练习题目:
[a] 根据网格唯一路径这段文字回答:
(i) 解决方法采用的是什么算法?
(ii) 网格中的障碍物用哪个数字标记?
(iii) 示例中唯一路径的总数是多少?
[b] 把网格唯一路径这段文字的一部分原样再写一遍:从含有“An obstacle and”的地方开始,到“paths is 2.”为止。
[c] 网格唯一路径这段文字中的“本文介绍了一种解决网格中存在障碍物时寻找从起点到终点的唯一路径数量的方法。”一句,译成英文是什么?

正文段落:
- - - -

本文介绍了一种解决网格中存在障碍物时寻找从起点到终点的唯一路径数量的方法。采用动态规划算法,在原数组上进行修改以节省空间,实现O(1)的空间复杂度。
Follow up for "Unique Paths":
Now consider if some obstacles are added to the grids. How many unique paths would there be?
An obstacle and empty space is marked as 1 and 0 respectively
in the grid.
For example,
There is one obstacle in the middle of a 3x3 grid as illustrated below.
[ [0,0,0], [0,1,0], [0,0,0] ]
The total number of unique paths is 2.

- - - -

指点数据行:
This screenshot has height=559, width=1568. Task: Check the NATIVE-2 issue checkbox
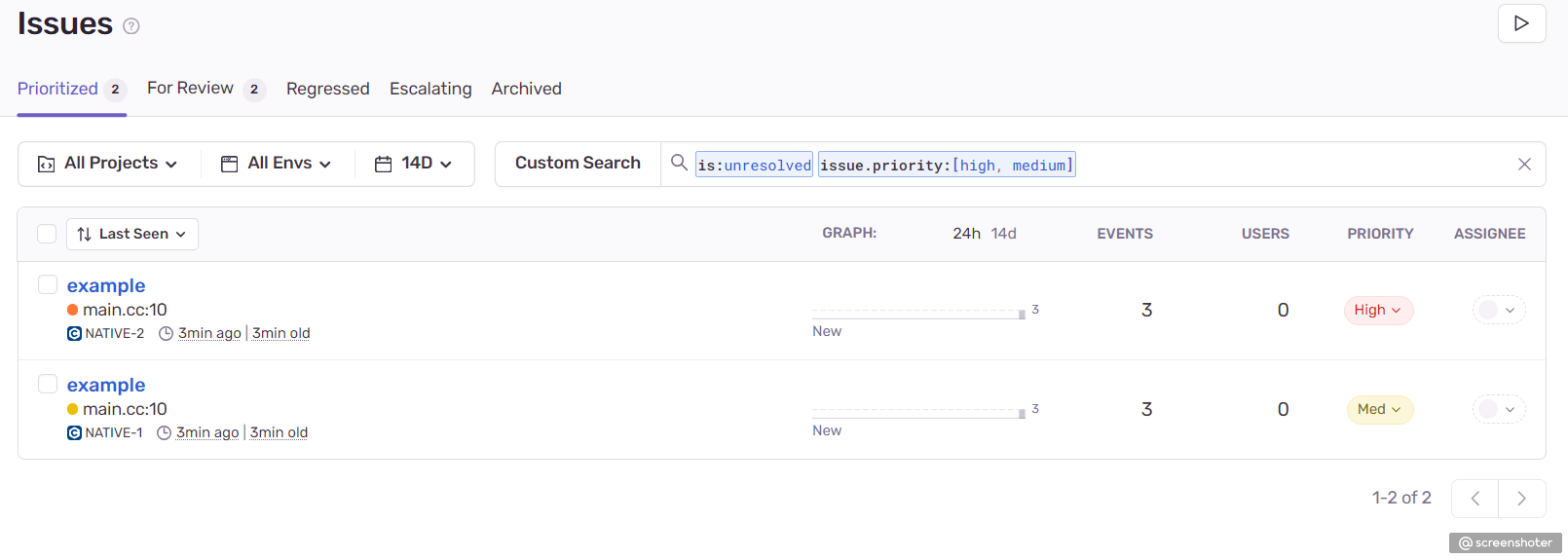pyautogui.click(x=48, y=284)
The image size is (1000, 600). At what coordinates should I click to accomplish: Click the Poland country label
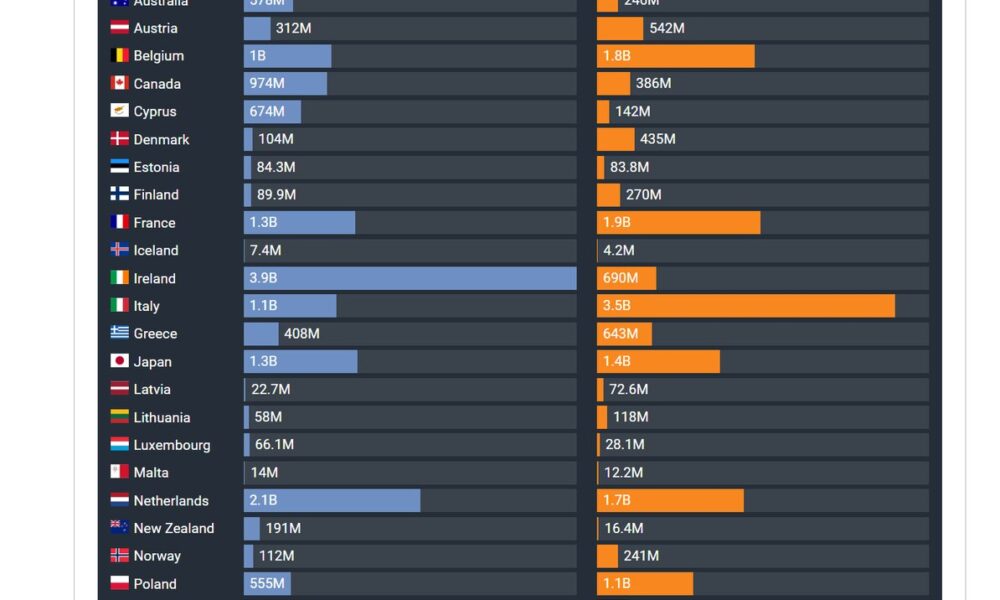click(154, 584)
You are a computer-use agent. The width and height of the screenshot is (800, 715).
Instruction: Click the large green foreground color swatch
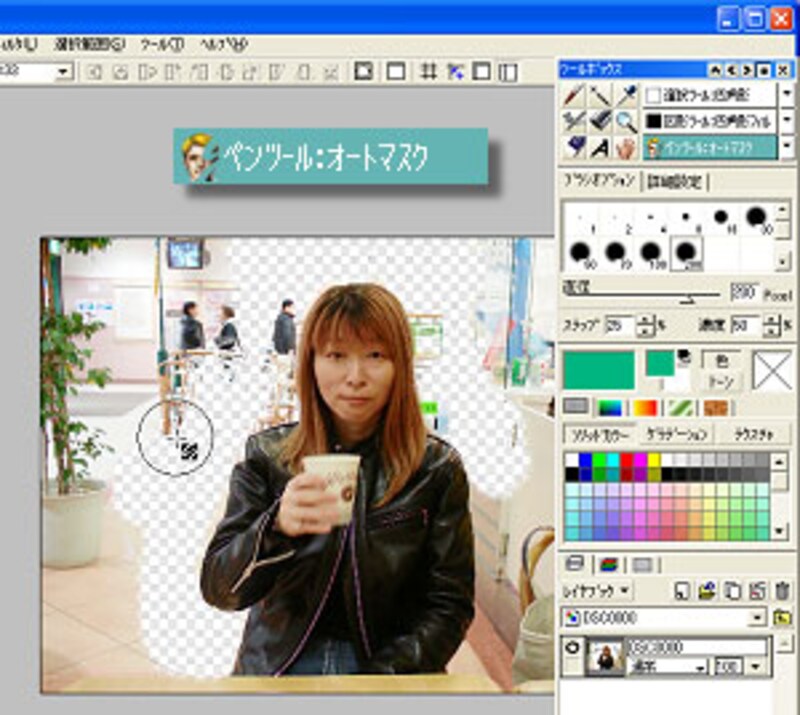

- - - -

逐题解答:
[a]
(i) 动态规划算法。
(ii) 1。
(iii) 2。

[b]
An obstacle and empty space is marked as 1 and 0 respectively
in the grid.
For example,
There is one obstacle in the middle of a 3x3 grid as illustrated below.
[ [0,0,0], [0,1,0], [0,0,0] ]
The total number of unique paths is 2.

[c] This article presents a method for finding the number of unique paths from the start point to the end point when there are obstacles in the grid.